**Task goal**: Although the data below holds other lines too, output only those from the line with "Information (158, 363)" up to and including the line with "Terms of Use (560, 1395)", exactly as they appear.
Segment Open
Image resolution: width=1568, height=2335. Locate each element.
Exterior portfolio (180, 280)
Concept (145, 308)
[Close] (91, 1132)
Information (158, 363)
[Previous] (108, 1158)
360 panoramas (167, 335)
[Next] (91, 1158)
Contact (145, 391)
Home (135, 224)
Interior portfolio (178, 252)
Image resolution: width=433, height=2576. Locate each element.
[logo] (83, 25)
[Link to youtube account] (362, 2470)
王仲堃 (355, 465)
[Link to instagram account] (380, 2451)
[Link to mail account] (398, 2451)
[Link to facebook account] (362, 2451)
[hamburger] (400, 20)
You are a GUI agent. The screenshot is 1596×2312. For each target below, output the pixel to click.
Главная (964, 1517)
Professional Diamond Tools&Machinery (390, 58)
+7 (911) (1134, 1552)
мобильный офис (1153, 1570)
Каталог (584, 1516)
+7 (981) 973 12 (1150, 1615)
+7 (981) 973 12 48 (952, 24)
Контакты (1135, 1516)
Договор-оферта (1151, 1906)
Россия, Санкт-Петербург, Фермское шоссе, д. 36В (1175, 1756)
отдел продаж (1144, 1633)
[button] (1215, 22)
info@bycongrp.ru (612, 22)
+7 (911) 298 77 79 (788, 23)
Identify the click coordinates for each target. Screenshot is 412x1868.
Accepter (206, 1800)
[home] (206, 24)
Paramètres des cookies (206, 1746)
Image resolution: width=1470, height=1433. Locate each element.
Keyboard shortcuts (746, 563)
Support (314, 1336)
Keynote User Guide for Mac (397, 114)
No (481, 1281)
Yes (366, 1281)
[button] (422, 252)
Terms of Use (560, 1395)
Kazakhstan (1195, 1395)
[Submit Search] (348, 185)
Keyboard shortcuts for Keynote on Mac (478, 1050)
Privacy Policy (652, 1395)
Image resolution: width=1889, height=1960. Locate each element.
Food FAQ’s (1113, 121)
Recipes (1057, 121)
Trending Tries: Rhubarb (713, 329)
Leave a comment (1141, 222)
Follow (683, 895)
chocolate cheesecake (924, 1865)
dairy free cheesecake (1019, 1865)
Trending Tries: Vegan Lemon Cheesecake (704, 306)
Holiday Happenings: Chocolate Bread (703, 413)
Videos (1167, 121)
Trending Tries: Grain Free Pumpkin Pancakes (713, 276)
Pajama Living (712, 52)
Segment Closed
**Reply to the exercise**:
Information (158, 363)
[Previous] (108, 1158)
360 panoramas (167, 335)
[Next] (91, 1158)
Contact (145, 391)
Home (135, 224)
Interior portfolio (178, 252)
Image resolution: width=433, height=2576. Locate each element.
[logo] (83, 25)
[Link to youtube account] (362, 2470)
王仲堃 (355, 465)
[Link to instagram account] (380, 2451)
[Link to mail account] (398, 2451)
[Link to facebook account] (362, 2451)
[hamburger] (400, 20)
You are a GUI agent. The screenshot is 1596×2312. For each target below, output the pixel to click.
Главная (964, 1517)
Professional Diamond Tools&Machinery (390, 58)
+7 (911) (1134, 1552)
мобильный офис (1153, 1570)
Каталог (584, 1516)
+7 (981) 973 12 (1150, 1615)
+7 (981) 973 12 48 (952, 24)
Контакты (1135, 1516)
Договор-оферта (1151, 1906)
Россия, Санкт-Петербург, Фермское шоссе, д. 36В (1175, 1756)
отдел продаж (1144, 1633)
[button] (1215, 22)
info@bycongrp.ru (612, 22)
+7 (911) 298 77 79 (788, 23)
Identify the click coordinates for each target. Screenshot is 412x1868.
Accepter (206, 1800)
[home] (206, 24)
Paramètres des cookies (206, 1746)
Image resolution: width=1470, height=1433. Locate each element.
Keyboard shortcuts (746, 563)
Support (314, 1336)
Keynote User Guide for Mac (397, 114)
No (481, 1281)
Yes (366, 1281)
[button] (422, 252)
Terms of Use (560, 1395)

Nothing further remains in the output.